Data records
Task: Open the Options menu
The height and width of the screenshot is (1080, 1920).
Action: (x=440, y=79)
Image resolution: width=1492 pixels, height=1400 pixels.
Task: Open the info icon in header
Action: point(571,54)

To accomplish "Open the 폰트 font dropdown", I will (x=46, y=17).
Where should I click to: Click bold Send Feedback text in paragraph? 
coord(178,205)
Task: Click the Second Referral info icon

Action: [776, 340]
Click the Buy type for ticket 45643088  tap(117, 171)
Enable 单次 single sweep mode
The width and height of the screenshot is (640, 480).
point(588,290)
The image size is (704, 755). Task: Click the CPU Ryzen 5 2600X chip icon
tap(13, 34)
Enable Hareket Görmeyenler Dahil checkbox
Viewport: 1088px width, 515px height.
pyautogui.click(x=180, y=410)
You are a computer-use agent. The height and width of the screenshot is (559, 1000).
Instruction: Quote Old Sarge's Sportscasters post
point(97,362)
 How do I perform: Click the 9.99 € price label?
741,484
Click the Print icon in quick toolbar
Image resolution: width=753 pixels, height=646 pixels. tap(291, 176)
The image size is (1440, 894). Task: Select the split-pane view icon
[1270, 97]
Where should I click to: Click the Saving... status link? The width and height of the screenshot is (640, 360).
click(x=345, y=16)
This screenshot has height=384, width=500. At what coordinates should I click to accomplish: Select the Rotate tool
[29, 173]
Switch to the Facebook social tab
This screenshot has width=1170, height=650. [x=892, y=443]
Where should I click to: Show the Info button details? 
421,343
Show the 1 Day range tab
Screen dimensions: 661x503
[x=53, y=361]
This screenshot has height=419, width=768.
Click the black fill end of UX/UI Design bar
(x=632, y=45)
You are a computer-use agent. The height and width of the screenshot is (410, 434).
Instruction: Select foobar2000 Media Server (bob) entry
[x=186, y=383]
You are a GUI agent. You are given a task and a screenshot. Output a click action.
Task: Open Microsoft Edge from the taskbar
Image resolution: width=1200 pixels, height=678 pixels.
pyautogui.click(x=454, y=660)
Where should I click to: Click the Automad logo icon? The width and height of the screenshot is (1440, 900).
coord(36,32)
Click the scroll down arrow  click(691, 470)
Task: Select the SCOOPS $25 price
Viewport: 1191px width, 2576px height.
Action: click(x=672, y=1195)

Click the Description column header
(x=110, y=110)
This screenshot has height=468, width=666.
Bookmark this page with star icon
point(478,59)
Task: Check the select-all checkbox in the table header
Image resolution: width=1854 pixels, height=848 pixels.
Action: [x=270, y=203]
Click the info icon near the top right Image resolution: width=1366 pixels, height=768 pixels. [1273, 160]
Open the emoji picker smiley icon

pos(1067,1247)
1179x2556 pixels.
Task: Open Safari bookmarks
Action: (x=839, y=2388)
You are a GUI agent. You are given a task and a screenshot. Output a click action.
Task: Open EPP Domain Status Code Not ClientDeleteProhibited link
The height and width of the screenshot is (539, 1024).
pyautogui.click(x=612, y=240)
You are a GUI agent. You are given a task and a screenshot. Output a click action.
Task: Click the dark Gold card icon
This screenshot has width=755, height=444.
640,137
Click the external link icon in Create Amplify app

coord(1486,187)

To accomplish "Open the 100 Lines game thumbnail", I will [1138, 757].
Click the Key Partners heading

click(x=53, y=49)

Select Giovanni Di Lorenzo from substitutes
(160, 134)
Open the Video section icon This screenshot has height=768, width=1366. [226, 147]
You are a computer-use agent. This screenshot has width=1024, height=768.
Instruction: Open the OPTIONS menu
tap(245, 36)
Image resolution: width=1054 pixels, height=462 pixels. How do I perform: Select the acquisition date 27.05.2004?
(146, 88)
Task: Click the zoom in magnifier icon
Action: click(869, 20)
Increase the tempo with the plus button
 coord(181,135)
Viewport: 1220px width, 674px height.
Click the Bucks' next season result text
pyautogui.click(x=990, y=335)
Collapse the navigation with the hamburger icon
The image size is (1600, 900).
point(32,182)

# Aim of the exercise:
Nothing before the line containing "Task: Check the" should be repeated; repeat that line and all later lines through the end of the data above, exactly.

# Exercise output:
Task: Check the select-all checkbox in the table header
Image resolution: width=1854 pixels, height=848 pixels.
Action: [x=270, y=203]
Click the info icon near the top right Image resolution: width=1366 pixels, height=768 pixels. [1273, 160]
Open the emoji picker smiley icon

pos(1067,1247)
1179x2556 pixels.
Task: Open Safari bookmarks
Action: (x=839, y=2388)
You are a GUI agent. You are given a task and a screenshot. Output a click action.
Task: Open EPP Domain Status Code Not ClientDeleteProhibited link
The height and width of the screenshot is (539, 1024).
pyautogui.click(x=612, y=240)
You are a GUI agent. You are given a task and a screenshot. Output a click action.
Task: Click the dark Gold card icon
This screenshot has width=755, height=444.
640,137
Click the external link icon in Create Amplify app

coord(1486,187)

To accomplish "Open the 100 Lines game thumbnail", I will [1138, 757].
Click the Key Partners heading

click(x=53, y=49)

Select Giovanni Di Lorenzo from substitutes
(160, 134)
Open the Video section icon This screenshot has height=768, width=1366. [226, 147]
You are a computer-use agent. This screenshot has width=1024, height=768.
Instruction: Open the OPTIONS menu
tap(245, 36)
Image resolution: width=1054 pixels, height=462 pixels. How do I perform: Select the acquisition date 27.05.2004?
(146, 88)
Task: Click the zoom in magnifier icon
Action: click(869, 20)
Increase the tempo with the plus button
 coord(181,135)
Viewport: 1220px width, 674px height.
Click the Bucks' next season result text
pyautogui.click(x=990, y=335)
Collapse the navigation with the hamburger icon
The image size is (1600, 900).
point(32,182)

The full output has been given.